Depressive Episoden können Teil einer Grunderkrankung sein und genauso auch als Symptom während des Absetzens oder nach dem Entzug auftreten.
Da ich nun schon seit bald 20 Jahren an Depressionen leide, würde ich gerne hier alle hilfreichen Tipps/Strategien zum Umgang mit diesen Episoden zusammentragen. Viele davon habe ich von anderen erhalten oder selbst über die Jahre entdeckt bzw. gesammelt.
Da mir Antidepressiva nie (dauerhaft) gegen meine Depressionen geholfen haben, musste ich lernen, anders damit umzugehen. Deswegen stehen von mir auch bewusst keine Präparate oder ähnliches in der Liste, sondern Anregungen, was man tun kann, um besser damit umzugehen.
Viele der unten stehenden Sachen sind sicherlich keine bahnbrechenden neuen Erkenntnisse, aber vielleicht findet sich ja das ein oder andere hilfreiche für jemanden. Und vielleicht können ja auch andere hier noch das schreiben, was ihnen hilft und diese Liste ergänzen
Was mir dagegen hilft:
Prophylaxe - Dinge, die ich tue, damit möglichst keine depressiven Episoden kommen:
- Regelmäßige Bewegung an der frischen Luft. Klingt so einfach, ist es aber nicht. Und es ist erstaunlich, was das der Psyche bringt (exzessiver Sport kann im Entzug ja schnell mal triggern, deswegen würde ich da eher etwas moderates machen, wie einen Spaziergang oder eine kleine Runde mit dem Rad fahren).
.....
--- Ihre Aufgaben ---
A. Geben Sie den Text über Depressionen von „Viele der unten“ bis „dem Rad fahren).“ wieder und tauschen Sie dabei „Spaziergang“ gegen „Waldspaziergang“ aus.
B. Beantworten Sie anhand des Textes über Depressionen folgende Fragen:
(i) Seit wie vielen Jahren leidet die Person, die den Text verfasst hat, an Depressionen?
(ii) Was hat dieser Person nie dauerhaft gegen ihre Depressionen geholfen?
(iii) Welche beiden moderaten Aktivitäten werden statt exzessivem Sport vorgeschlagen?
Die Einträge sind eigenständiges Material und gehören nicht zum Text über Depressionen.
.....
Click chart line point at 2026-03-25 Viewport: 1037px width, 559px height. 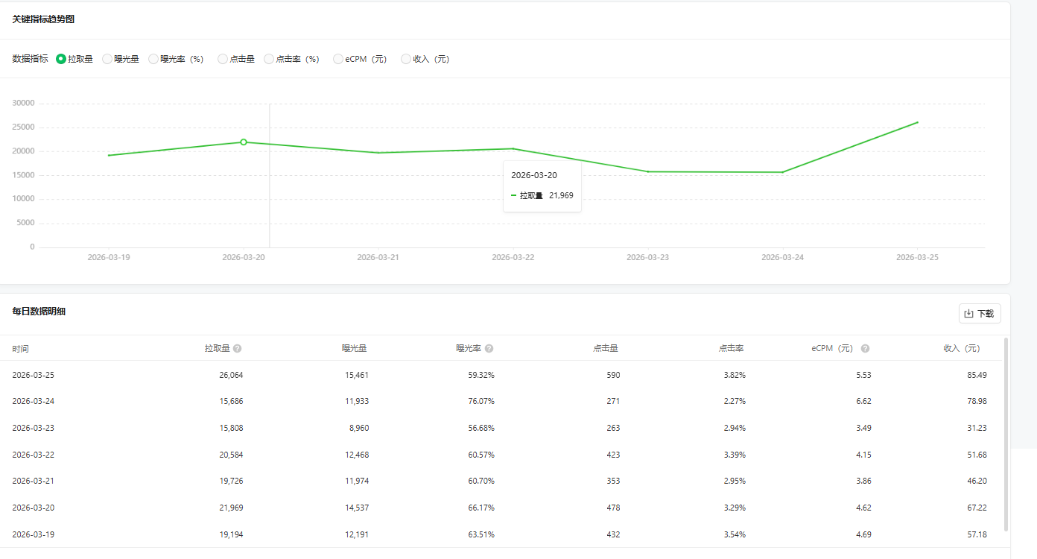coord(917,122)
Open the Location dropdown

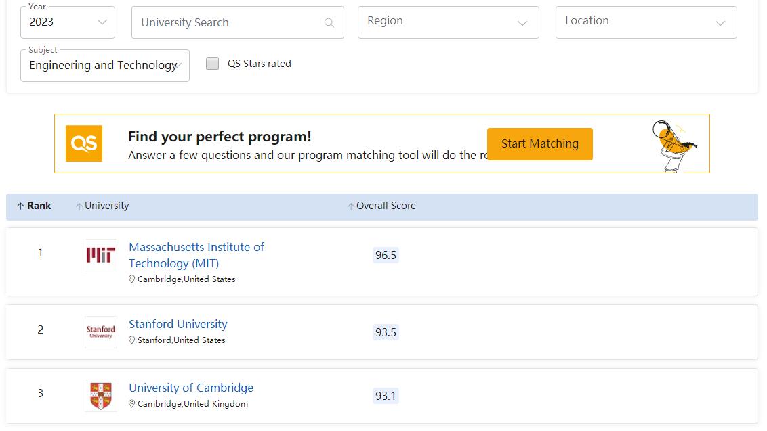pyautogui.click(x=645, y=22)
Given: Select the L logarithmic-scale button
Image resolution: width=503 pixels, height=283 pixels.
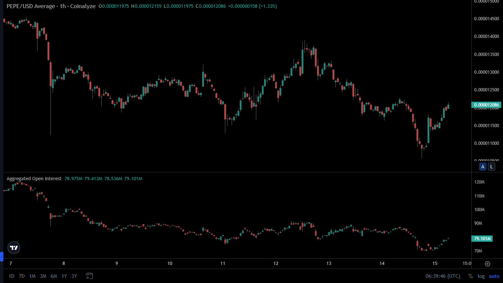Looking at the screenshot, I should click(492, 167).
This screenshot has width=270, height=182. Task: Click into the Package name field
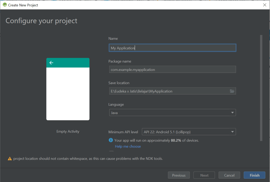pyautogui.click(x=172, y=69)
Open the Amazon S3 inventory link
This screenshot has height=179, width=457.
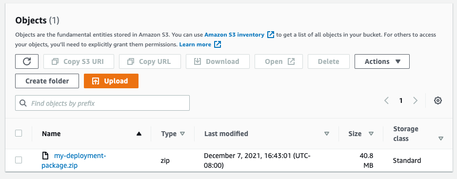pos(234,35)
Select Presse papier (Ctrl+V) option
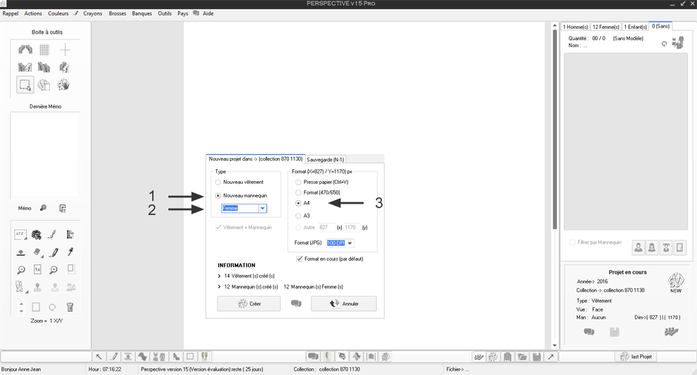697x375 pixels. 298,182
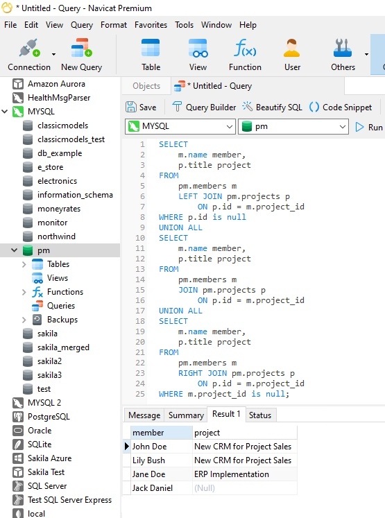Expand the Functions node under pm
The image size is (385, 518).
(24, 292)
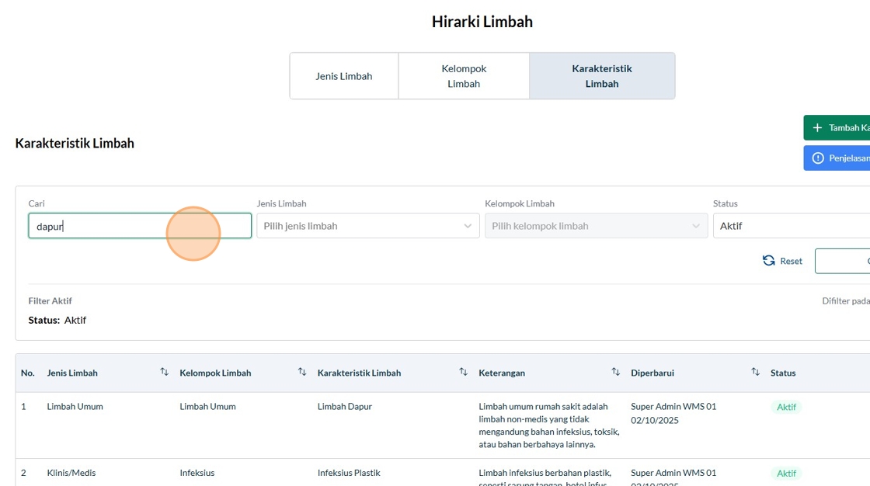Sort by Kelompok Limbah column arrows
Image resolution: width=870 pixels, height=486 pixels.
(x=302, y=373)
.....
--- Lösungen ---
A.
Viele der unten stehenden Sachen sind sicherlich keine bahnbrechenden neuen Erkenntnisse, aber vielleicht findet sich ja das ein oder andere hilfreiche für jemanden. Und vielleicht können ja auch andere hier noch das schreiben, was ihnen hilft und diese Liste ergänzen
Was mir dagegen hilft:
Prophylaxe - Dinge, die ich tue, damit möglichst keine depressiven Episoden kommen:
- Regelmäßige Bewegung an der frischen Luft. Klingt so einfach, ist es aber nicht. Und es ist erstaunlich, was das der Psyche bringt (exzessiver Sport kann im Entzug ja schnell mal triggern, deswegen würde ich da eher etwas moderates machen, wie einen Waldspaziergang oder eine kleine Runde mit dem Rad fahren).

B.
(i) Seit bald 20 Jahren.
(ii) Antidepressiva.
(iii) Ein Spaziergang oder eine kleine Runde mit dem Rad.